Directions:
1 - In the PPO training tutorial, what value is assigned to the learning rate constant LR?
2 - List each training parameter defined in step 5 of the PPO training tutorial, together with its value.
3 - Write the next part of the PPO training tutorial, picking up after its final line.

Reading text:
_____

Training
========

In this step, we train PPO algorithm with help of 
`Stable Baselines3 (SB3) <https://github.com/DLR-RM/stable-baselines3>`_ library. 
Basically, it is reproduction of the 
`SB3 example <https://stable-baselines3.readthedocs.io/en/master/guide/examples.html>`_.

1. In your project directory create a file ``train.py``.

2. Import required packages as follows:

    .. code-block:: python

        import os
        from functools import partial

        # Import stable-baselines3 stuff
        from stable_baselines3 import PPO
        from stable_baselines3.common.callbacks import CheckpointCallback
        from stable_baselines3.common.env_util import make_vec_env

        # Import gym environment
        from apple_seeker_env import AppleSeekerEnv

3. Define Godot app address:

    .. code-block:: python

        ADDRESS = "127.0.0.1"
        PORT = 9090

4. Define directory to store logs and logname:

    .. code-block:: python

        LOG_DIR = "./logs/apple_seeker"
        LOG_NAME = "PPO"
        SUFFIX = "1"

5. Define training parameters:

    .. code-block:: python
        
        TOTAL_TIMESTEPS = 150000
        N_STEPS = 1000
        CHECKPOINT_FREQUENCY = 1000
        LR = 1e-3

6. Define training function:

    .. code-block:: python

        def train():
            # Instantiate gym environment
            env_fn = partial(
                AppleSeekerEnv,
                engine_address=(ADDRESS, PORT)
            )
            env = make_vec_env(env_fn, n_envs=1, seed=0)
            
            # Instatiate agent
            model = PPO(
                "MultiInputPolicy",
                n_steps=N_STEPS,
                env=env,
                use_sde=False,
                learning_rate=LR,
                verbose=1,
                device="cpu",
                seed=0,
                tensorboard_log=LOG_DIR,
            )

            # Define agent training
            model.learn(
                callback=CheckpointCallback(
                    save_freq = CHECKPOINT_FREQUENCY,
                    save_path = os.path.join(LOG_DIR, LOG_NAME + "_" + SUFFIX, "checkpoints"),
                ),
                total_timesteps=TOTAL_TIMESTEPS,
                tb_log_name=LOG_NAME,
                progress_bar=True,
            )

_____

Element and text position data:
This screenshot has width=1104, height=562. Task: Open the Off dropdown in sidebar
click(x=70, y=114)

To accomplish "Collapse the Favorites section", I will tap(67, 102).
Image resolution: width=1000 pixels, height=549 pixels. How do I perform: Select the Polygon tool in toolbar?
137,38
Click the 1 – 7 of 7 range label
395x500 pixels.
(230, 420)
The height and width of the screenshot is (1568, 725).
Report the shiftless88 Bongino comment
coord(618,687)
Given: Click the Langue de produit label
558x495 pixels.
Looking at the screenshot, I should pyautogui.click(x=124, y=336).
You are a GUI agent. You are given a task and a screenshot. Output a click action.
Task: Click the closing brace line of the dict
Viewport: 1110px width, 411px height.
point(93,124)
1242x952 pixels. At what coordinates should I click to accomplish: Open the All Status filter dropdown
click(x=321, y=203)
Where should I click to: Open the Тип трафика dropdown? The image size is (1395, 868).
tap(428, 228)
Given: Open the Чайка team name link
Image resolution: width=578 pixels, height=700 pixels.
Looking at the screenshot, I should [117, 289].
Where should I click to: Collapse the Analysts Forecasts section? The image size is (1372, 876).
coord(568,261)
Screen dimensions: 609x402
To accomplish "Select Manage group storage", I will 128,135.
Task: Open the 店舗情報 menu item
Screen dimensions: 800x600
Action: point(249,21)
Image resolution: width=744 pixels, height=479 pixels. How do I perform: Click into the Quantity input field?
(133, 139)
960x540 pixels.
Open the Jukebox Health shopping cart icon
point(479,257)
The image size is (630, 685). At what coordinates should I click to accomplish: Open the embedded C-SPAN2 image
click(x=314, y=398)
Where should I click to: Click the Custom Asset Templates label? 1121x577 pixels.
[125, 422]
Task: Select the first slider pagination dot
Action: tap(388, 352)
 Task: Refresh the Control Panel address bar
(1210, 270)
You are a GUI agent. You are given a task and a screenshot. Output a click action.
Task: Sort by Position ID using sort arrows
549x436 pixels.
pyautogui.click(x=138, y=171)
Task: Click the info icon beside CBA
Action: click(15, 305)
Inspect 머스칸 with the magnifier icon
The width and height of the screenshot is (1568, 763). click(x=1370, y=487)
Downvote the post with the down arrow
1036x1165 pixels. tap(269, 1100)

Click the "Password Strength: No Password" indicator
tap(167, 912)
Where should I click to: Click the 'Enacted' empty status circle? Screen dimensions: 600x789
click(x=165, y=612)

_____

Results for each task:
1 - 1e-3

2 -
TOTAL_TIMESTEPS = 150000
N_STEPS = 1000
CHECKPOINT_FREQUENCY = 1000
LR = 1e-3

3 -
            # Save final model
            model.save(os.path.join(LOG_DIR, LOG_NAME + SUFFIX, "checkpoints", "last.zip"))

7. Define module behaviour on launch:

    .. code-block:: python

        if __name__ == "__main__":
            train()

Complete code should look as follows:

.. code-block:: python

    import os
    from functools import partial

    from stable_baselines3 import PPO
    from stable_baselines3.common.callbacks import CheckpointCallback
    from stable_baselines3.common.env_util import make_vec_env

    from apple_seeker_env import AppleSeekerEnv

    ADDRESS = "127.0.0.1"
    PORT = 9090

    LOG_DIR = "./logs/apple_seeker"
    LOG_NAME = "PPO"
    SUFFIX = "1"

    TOTAL_TIMESTEPS = 150000
    N_STEPS = 1000
    CHECKPOINT_FREQUENCY = 1000
    LR = 1e-3

    def train():
        env_fn = partial(
            AppleSeekerEnv,
            engine_address=(ADDRESS, PORT)
        )
        env = make_vec_env(env_fn, n_envs=1, seed=0)

        model = PPO(
            "MultiInputPolicy",
            n_steps=N_STEPS,
            env=env,
            use_sde=False,
            learning_rate=LR,
            verbose=1,
            device="cpu",
            seed=0,
            tensorboard_log=LOG_DIR,
        )
        model.learn(
            callback=CheckpointCallback(
                save_freq = CHECKPOINT_FREQUENCY,
                save_path = os.path.join(LOG_DIR, LOG_NAME + "_" + SUFFIX, "checkpoints"),
            ),
            total_timesteps=TOTAL_TIMESTEPS,
            tb_log_name=LOG_NAME,
            progress_bar=True,
        )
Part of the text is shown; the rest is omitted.